• ПРЕДОСТАВЛЕННЫЙ ФРАГМЕНТ:
========================================================================

В. В. Бартольд (1869-1930), использовавший “Родословную туркмен” в работе “Очерк истории туркменского народа”, отметил, что это — “специальное историческое сочинение о туркменах, какого ни об одном из других турецких (= тюркских, — А. К.) народов нет” (стр. 36). Здесь же В. В. Бартольд заметил, что этим трудом приходится пользоваться с большой осторожностью, так как он написан, главным образом, на основании устных рассказов.
Редакция двухтомного труда “Материалы по истории туркмен и Туркмении” в предисловии ко второму тому пишет: “Независимо от своего полулегендарного характера, сочинение это весьма важно для выяснения ряда вопросов происхождения и ранней истории туркмен”.[71]
Г. И. Карпов (1890-1947),[72] внесший значительный вклад в изучение истории туркмен и Туркмении, тоже считал, что “Родословная туркмен” дает ценные сведения для изучения истории туркменских племен.[73]
“Несмотря на ... хронологическую путаницу и анахронизмы, — замечает С. П. Толстов, — ”Родословная туркмен”, при критическом расчленении на ее составные компоненты и соответствующем их историческом анализе, может стать документом чрезвычайной важности не только для поздней, но и для ранней истории туркмен”.[74]
А. Ю. Якубовский (1886-1953), крупный знаток истории туркмен, утверждал, что “единственным источником, который до некоторой степени обрисовывает этот процесс (т. е. процесс сложения новых племенных организаций и объединения туркмен, — А. К.), являются работы Абульгази ”Шеджере-и турк” и ”Шеджере-и таракимэ”, особенно последняя”.[75]
Абу-л-Гази, как это выясняется из второго его сочинения — “Родословная тюрок”, был хорошо начитан в исторической литературе; эту начитаность он, вероятно, приобрел за время своего почти десятилетнего (1630-1639 гг.) пребывания в Исфагане, где, безусловно, имел все возможности познакомиться с историческими трудами. В “Родословной тюрок” Абу-л-Гази ссылается на *** Рашид-ад-дина,[76] на *** Шереф-ад-дина Али Йезди[77] и говорит, что в его распоряжении было восемнадцать сочинений, излагающих историю Чингизидов, царствовавших в Иране и Туране.[78]
Вероятно, если не со всеми этими источниками, то, во всяком случае, с большинством из них Абу-л-Гази познакомился, как сказано выше, в Исфагане, и, следовательно, во время написания “Родословной туркмен” они могли быть им использованы.

========================================================================

• Элементы данных:
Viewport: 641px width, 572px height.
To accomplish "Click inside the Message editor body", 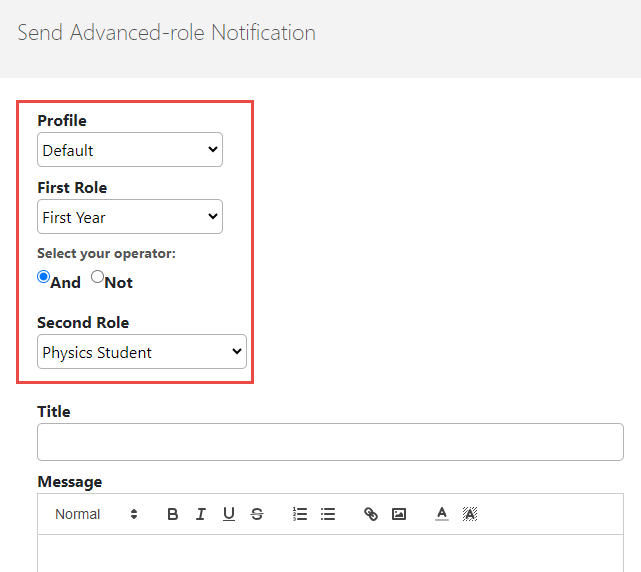I will (x=330, y=553).
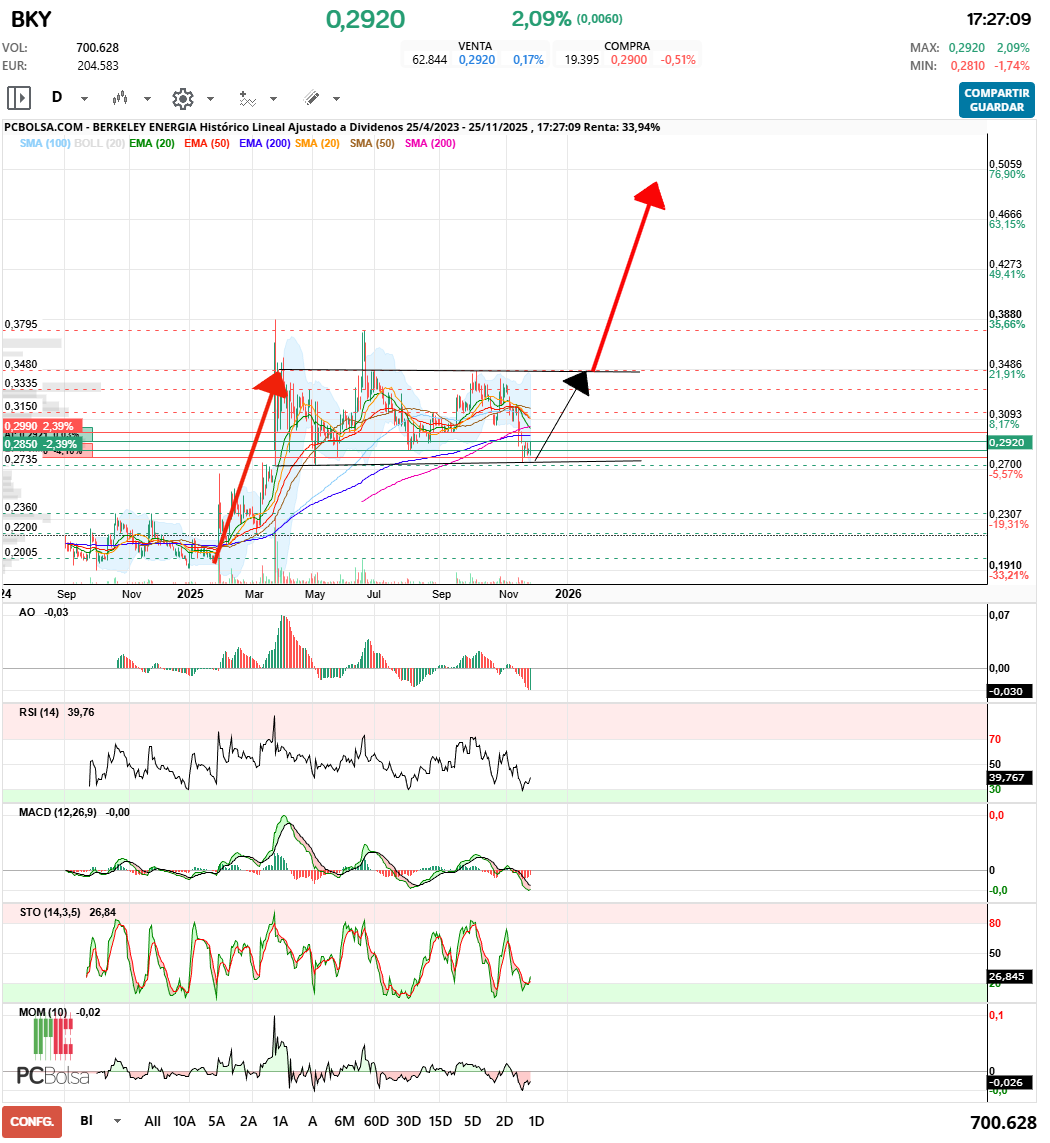1050x1143 pixels.
Task: Click the add indicator icon
Action: tap(247, 98)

========================================================================

• ЧАСТИ ЗАДАНИЯ:
A - Верните из фрагмента о «Родословной туркмен» отрывок между словами «В. В. Бартольд (1869-1930), использовавший» и «основании устных рассказов.» включительно.
B - Продолжите фрагмент о «Родословной туркмен», начав сразу после его последнего предложения.
Листинг приведён как самостоятельный материал, отдельный от фрагмента.

• ОТВЕТЫ К ЗАДАЧАМ:
A -
В. В. Бартольд (1869-1930), использовавший “Родословную туркмен” в работе “Очерк истории туркменского народа”, отметил, что это — “специальное историческое сочинение о туркменах, какого ни об одном из других турецких (= тюркских, — А. К.) народов нет” (стр. 36). Здесь же В. В. Бартольд заметил, что этим трудом приходится пользоваться с большой осторожностью, так как он написан, главным образом, на основании устных рассказов.

B -
Несомненно и другое обстоятельство, которое особенно чувствуется в “Родословной туркмен”, — Абу-л-Гази прекрасно знал народные предания, родословные племен, широко распространенные среди туркмен, а также эпические сказания, из которых в первую очередь следует отметить очевидное влияние эпических сказаний, связанных с именем легендарного патриарха огузов “деда Коркута”.
Замечу кстати, что “Родословная туркмен” должна быть обязательно привлечена при изучении “Книги Коркута” как известный среднеазиатский вариант, значительно отличающийся в обрисовке личности самого Коркута от варианта закавказского.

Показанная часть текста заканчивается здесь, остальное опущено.